Pixel coordinate grounding data
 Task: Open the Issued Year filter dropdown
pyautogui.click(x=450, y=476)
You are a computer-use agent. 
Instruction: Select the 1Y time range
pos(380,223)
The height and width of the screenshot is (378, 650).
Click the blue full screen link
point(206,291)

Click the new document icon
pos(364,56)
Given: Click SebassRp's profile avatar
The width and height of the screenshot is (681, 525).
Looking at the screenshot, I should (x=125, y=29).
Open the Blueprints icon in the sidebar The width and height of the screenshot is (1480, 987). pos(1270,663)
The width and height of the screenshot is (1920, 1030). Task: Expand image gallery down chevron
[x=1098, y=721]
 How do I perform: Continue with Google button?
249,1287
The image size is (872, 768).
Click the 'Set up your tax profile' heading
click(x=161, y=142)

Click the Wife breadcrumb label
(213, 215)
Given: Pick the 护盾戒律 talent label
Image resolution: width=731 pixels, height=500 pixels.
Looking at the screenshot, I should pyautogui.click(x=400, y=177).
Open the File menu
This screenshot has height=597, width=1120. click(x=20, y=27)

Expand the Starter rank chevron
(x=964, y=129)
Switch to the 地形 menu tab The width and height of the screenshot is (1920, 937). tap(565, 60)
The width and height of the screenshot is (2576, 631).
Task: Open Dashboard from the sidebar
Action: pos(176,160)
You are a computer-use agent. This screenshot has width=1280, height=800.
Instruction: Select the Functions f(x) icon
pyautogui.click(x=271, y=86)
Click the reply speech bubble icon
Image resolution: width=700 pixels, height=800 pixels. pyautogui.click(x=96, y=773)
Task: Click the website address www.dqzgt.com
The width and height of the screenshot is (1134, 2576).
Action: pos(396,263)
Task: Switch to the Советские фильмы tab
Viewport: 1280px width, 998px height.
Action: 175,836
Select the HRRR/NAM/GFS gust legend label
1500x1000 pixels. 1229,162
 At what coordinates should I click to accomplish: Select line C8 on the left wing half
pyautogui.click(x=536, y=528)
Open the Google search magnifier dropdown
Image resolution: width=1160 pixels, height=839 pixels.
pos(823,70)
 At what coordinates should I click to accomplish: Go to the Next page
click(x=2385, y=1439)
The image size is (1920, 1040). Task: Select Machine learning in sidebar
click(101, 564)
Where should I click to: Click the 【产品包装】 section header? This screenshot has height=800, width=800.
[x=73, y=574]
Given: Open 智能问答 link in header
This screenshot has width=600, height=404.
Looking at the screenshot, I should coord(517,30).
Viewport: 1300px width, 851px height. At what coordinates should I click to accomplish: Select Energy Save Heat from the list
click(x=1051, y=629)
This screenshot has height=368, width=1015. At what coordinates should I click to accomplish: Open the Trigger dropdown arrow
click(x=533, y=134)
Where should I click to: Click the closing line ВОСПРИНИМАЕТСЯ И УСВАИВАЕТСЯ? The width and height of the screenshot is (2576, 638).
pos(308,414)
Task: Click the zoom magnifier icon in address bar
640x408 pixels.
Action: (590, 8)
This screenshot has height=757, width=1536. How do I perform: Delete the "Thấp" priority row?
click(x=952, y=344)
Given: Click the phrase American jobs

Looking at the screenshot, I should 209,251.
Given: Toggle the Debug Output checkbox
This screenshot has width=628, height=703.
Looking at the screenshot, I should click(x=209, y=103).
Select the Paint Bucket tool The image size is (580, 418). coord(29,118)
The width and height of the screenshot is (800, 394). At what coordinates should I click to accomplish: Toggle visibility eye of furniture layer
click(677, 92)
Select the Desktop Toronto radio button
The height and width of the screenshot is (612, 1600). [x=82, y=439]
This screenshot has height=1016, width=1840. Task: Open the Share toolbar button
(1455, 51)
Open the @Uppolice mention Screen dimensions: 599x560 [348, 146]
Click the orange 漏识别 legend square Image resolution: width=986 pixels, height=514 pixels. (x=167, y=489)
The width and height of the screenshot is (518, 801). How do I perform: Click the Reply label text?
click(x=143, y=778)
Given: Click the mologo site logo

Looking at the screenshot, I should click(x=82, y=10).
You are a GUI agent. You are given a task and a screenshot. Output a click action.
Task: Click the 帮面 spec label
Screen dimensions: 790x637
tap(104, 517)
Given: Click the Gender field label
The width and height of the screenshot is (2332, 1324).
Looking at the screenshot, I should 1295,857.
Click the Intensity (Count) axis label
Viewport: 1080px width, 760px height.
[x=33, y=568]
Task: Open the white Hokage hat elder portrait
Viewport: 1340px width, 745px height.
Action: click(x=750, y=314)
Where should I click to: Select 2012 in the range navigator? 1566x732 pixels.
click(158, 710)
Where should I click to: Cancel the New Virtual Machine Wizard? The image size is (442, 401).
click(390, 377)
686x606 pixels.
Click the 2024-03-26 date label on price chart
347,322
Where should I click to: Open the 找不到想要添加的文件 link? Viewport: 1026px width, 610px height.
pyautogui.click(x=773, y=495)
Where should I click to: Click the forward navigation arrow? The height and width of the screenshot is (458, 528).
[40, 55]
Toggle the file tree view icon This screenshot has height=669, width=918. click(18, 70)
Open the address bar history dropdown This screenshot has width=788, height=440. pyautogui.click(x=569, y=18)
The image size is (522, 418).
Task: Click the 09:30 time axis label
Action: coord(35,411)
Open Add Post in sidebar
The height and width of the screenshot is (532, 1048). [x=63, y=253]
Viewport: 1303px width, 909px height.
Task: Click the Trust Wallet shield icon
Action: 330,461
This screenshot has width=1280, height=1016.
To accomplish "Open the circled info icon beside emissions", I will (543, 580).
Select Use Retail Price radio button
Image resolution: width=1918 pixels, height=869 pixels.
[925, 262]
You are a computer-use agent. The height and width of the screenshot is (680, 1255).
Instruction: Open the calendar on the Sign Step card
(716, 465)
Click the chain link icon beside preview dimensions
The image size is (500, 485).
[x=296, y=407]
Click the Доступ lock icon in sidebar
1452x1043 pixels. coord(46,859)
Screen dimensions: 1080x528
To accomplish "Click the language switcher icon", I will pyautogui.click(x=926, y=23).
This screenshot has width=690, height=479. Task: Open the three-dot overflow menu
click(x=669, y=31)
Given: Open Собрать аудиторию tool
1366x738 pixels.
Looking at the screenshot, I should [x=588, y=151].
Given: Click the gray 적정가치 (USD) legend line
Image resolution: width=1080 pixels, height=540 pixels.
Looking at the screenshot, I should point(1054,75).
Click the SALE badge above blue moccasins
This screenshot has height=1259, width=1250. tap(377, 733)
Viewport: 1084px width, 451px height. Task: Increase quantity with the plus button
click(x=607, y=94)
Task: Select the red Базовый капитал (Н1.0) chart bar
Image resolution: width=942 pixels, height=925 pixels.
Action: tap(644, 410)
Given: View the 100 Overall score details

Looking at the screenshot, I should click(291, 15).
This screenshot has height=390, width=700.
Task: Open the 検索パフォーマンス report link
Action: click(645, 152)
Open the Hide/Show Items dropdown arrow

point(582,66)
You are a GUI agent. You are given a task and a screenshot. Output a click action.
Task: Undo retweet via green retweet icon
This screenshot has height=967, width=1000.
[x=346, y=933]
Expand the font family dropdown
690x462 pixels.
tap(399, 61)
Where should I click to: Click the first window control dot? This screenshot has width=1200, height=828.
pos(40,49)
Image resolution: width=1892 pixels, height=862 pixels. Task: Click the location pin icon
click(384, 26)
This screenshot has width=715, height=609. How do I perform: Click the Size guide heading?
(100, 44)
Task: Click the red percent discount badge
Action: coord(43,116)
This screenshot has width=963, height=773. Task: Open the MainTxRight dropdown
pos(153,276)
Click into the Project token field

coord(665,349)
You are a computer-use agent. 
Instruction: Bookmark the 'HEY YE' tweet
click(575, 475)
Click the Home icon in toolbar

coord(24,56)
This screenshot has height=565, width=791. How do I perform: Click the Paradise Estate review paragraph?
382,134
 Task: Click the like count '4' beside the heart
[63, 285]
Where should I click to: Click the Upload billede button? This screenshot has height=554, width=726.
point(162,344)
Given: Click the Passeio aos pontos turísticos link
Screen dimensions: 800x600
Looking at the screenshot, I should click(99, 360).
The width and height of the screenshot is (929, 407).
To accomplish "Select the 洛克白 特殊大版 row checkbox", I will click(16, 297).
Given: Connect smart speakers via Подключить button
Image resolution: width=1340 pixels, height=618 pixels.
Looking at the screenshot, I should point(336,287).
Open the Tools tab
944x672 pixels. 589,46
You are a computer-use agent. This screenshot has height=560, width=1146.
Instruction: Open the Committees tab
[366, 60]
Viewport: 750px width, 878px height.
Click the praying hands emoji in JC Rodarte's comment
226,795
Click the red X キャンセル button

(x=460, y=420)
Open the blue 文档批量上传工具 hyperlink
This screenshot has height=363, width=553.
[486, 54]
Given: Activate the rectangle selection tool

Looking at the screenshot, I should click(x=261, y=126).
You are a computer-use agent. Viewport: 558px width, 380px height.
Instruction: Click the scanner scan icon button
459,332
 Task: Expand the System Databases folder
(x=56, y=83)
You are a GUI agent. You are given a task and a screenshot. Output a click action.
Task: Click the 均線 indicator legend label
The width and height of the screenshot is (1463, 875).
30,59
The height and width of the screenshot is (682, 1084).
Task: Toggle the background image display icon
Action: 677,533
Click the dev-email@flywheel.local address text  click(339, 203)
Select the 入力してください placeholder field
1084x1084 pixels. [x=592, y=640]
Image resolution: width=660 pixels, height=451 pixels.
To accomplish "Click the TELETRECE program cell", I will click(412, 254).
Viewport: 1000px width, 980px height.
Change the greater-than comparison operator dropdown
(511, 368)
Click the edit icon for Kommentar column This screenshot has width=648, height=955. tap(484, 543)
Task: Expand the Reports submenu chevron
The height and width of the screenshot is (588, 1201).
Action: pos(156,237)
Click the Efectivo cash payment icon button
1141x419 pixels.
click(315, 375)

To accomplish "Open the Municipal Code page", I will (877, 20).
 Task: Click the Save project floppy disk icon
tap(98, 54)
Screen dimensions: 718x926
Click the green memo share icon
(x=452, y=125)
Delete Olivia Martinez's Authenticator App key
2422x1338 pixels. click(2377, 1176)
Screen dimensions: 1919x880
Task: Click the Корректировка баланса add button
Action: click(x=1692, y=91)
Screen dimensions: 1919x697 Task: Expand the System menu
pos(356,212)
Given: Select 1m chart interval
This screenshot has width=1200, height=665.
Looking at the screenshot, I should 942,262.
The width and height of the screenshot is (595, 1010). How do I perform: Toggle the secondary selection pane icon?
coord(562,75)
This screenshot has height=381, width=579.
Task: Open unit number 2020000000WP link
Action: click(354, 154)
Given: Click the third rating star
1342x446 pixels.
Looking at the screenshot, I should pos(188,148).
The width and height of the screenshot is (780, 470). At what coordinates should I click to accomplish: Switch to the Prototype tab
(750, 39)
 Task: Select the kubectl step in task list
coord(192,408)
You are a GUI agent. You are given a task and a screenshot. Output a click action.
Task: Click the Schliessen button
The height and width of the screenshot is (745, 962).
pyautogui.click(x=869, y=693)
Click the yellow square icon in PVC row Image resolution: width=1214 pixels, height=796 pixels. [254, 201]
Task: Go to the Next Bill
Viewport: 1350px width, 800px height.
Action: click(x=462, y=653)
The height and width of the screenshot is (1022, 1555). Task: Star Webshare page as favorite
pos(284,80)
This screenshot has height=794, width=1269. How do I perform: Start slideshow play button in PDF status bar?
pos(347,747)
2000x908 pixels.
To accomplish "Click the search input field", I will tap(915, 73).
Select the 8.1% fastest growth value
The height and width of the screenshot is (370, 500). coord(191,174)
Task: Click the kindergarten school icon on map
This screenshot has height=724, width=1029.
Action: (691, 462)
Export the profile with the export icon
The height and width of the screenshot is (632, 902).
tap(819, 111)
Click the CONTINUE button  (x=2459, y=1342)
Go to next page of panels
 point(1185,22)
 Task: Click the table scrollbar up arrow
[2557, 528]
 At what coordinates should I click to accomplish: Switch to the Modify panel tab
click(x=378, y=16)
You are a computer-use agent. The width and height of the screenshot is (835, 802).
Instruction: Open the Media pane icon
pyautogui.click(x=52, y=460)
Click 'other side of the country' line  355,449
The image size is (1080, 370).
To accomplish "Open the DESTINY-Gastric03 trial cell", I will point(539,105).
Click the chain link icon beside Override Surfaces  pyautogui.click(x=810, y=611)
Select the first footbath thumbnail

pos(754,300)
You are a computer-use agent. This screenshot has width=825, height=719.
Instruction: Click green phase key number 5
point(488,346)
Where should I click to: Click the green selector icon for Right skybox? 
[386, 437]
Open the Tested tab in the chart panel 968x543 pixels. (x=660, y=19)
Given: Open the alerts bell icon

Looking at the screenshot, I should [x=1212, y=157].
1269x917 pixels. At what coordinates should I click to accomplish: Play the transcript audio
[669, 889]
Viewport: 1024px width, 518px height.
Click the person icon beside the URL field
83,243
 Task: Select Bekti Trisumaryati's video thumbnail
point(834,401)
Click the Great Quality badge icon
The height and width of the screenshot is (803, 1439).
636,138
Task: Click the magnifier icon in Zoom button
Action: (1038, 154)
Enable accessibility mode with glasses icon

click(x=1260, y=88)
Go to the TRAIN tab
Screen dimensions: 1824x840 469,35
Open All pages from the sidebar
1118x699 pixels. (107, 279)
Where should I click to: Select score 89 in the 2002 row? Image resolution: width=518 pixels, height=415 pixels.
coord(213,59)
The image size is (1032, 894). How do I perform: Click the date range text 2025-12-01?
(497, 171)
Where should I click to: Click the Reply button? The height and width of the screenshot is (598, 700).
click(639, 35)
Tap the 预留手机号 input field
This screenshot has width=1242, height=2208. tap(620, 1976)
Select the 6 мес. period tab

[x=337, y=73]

### Task to carry out
Reproduce exactly the entries above, limited to the lines from the one with "Task: Click the 帮面 spec label" through the one with "Click the Intensity (Count) axis label", both included.

### Response to this task
Task: Click the 帮面 spec label
Screen dimensions: 790x637
tap(104, 517)
Given: Click the Gender field label
The width and height of the screenshot is (2332, 1324).
Looking at the screenshot, I should 1295,857.
Click the Intensity (Count) axis label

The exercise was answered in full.